Mevcudiyeti bir misyonun icrası içindir. İnsanoğlu aklıyla, vicdanıyla, merhametiyle ve başkaca birçok özellikleriyle diğer yaratılanlardan farklıdır.
“O”nun misyonu, çok daha geniştir, kapsayıcıdır. 
Canlı ve cansız tüm varlıklara karşı sorumlulukları vardır. 
Öyleyse bütün eylemlerimiz, çabalarımız, niyetlerimiz bu misyonumuza, yaratılış gayemize uygun olmalıdır.
İnsan olarak büyük bir lütufla gözlerimizi açtığımız bu dünyada, ağlamak ve gülmek arasında binlerce halden hale giriyoruz. 

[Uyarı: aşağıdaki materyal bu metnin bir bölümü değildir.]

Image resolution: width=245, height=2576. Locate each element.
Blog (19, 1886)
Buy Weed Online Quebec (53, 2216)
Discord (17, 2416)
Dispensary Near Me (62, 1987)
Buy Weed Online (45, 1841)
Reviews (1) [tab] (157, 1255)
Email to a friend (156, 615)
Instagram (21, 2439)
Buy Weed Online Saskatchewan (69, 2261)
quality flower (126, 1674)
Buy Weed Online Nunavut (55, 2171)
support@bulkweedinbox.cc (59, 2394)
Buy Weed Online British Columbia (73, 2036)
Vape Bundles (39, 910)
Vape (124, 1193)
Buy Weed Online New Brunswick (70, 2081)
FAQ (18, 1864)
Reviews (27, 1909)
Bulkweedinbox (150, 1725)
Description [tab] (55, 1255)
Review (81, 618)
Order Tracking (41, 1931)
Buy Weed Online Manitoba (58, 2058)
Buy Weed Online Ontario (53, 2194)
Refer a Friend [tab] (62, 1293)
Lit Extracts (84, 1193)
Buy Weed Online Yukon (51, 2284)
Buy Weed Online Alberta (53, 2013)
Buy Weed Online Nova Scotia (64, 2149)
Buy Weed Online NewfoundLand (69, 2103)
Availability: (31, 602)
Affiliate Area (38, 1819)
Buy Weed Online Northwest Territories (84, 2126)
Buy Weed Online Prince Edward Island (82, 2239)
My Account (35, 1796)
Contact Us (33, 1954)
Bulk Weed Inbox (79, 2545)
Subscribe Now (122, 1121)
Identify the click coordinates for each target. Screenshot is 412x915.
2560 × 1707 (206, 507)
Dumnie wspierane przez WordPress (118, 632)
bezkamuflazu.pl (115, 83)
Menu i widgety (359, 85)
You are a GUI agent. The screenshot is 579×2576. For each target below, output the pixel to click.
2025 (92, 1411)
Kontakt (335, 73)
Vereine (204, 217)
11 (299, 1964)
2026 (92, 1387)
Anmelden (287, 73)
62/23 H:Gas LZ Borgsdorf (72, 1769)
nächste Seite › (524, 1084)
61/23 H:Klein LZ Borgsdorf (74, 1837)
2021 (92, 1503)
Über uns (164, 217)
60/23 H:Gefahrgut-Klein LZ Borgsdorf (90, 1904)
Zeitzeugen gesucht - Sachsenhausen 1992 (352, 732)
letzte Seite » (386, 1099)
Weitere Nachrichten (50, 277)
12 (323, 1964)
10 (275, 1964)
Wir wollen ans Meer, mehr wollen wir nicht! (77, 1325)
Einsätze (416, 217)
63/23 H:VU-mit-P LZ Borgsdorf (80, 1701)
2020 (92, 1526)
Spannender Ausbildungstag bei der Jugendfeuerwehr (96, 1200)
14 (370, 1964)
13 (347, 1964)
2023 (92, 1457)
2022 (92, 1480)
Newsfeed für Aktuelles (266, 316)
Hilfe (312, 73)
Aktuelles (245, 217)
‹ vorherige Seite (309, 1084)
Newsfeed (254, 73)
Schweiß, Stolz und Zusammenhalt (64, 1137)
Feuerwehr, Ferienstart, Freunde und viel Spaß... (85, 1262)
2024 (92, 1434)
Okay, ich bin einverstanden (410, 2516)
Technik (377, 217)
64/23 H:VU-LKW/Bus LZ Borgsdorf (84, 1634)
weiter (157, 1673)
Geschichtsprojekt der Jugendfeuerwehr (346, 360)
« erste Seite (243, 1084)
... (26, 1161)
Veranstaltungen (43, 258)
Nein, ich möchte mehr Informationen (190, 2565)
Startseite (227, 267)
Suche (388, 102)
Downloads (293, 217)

Seviniyoruz, üzülüyoruz, endişeleniyoruz, korkuyoruz, öfkeleniyoruz, mutluluktan uçuyoruz… 
Halep’te patlayan bir bombayla yıkılan bir binanın enkazının altında parlayan canlı bir çift göz gördüğümüzde üzüntüyle, sevinci aynı anda yaşıyoruz. 
Bir yanda harap olan bir şehir, bir yanda her şeye rağmen hayata tutunan bir insan.
Bir yandan, Mardin’in Derik ilçesinde yapılan alçakça saldırı sonucu şehit olan Kaymakamımızın, görev aşkıyla, yiğitliğiyle gurur duyuyoruz, aynı zamanda hainlere karşı bir öfke patlaması yaşıyoruz. 
Biz bu dünyanın insanıyız, bu dünyadan alıyoruz bütün bu duygu, düşünce ve sermayemizi.
Mesele bu kadar gelgitlerin yaşandığı bu dünyada her şeye rağmen insan olabilmek, insan kalabilmek. 
Bir yaraya merhem olabilmek. 
Yaratılış gayemize uygun olarak bir yaşam sürebilmek. 
Bu da vicdanlı olmaktan geçer. 
Vicdanla bağını koparıp atmış bir kalp, ne yaşam belirtisi, nede insan olma kaygısı taşır. 
Çok iyi bir siyasetçi, çok iyi bir bürokrat, çok büyük bir zengin olan ama çok az hisseden biri, insan olma melekelerini kaybetmeye başlamış demektir.
Bu misyonu taşımak demek kanadı kırık bir kuşa kanat olabilmek demek. 
Onu yerden iki elimizle kavrayıp incitmeden kalbimizin hizasına kaldırıp, bir tabibe ulaştırmak demek. 
Yaratılan bütün canlı ve cansız varlıkların bir misyonla görevlendirildiğini bilir. 
Bu misyonun hizmetçisi olmaya talip olur.
Ağlayan göze mendil, görmeyen göze “fer “ olabilmek demek. 
Gözyaşlarını silip, karanlık dünyasına ışık olmak demek. 
Umut olmak, onun derdiyle dertlenip, yarınlara daha güvenli tutunmasını sağlamak demek.
Uçurumun kenarında güvenle tutulacak bir el, yolunu kaybedenlere rehber, dalgalardan kaçanları kucaklayacak bir liman olmak demek. Yaşatmak temel gayesidir. 
Dünyanın her köşesinden zalimlerin zulmünden kaçanlara adaletiyle merhametiyle gönlünü açan demek. 
Suriye’de, Irak’ta, Bosna’da nerde bir mazlum görse, onlara kol ve kanat olur. 
Aman yav, bana ne demez.
Etrafımızda yurdu yuvası dağılan insanlara bir ev, sokaklarda aç susuz gezen canlılara bir ekmek, sevdiklerinden haber alamayanlara bir telefon, savaşı bitirecek barış, ağlayan anaların yüreklerine merhem olabilmek demek. 
Kin ve haset tohumlarını yüreklerden söküp atan, yerine sevgi ve kardeşliği yerleştiren bir cerrah olabilmek demek. 
İnsan olmak demek, bir yaraya merhem olmak demek.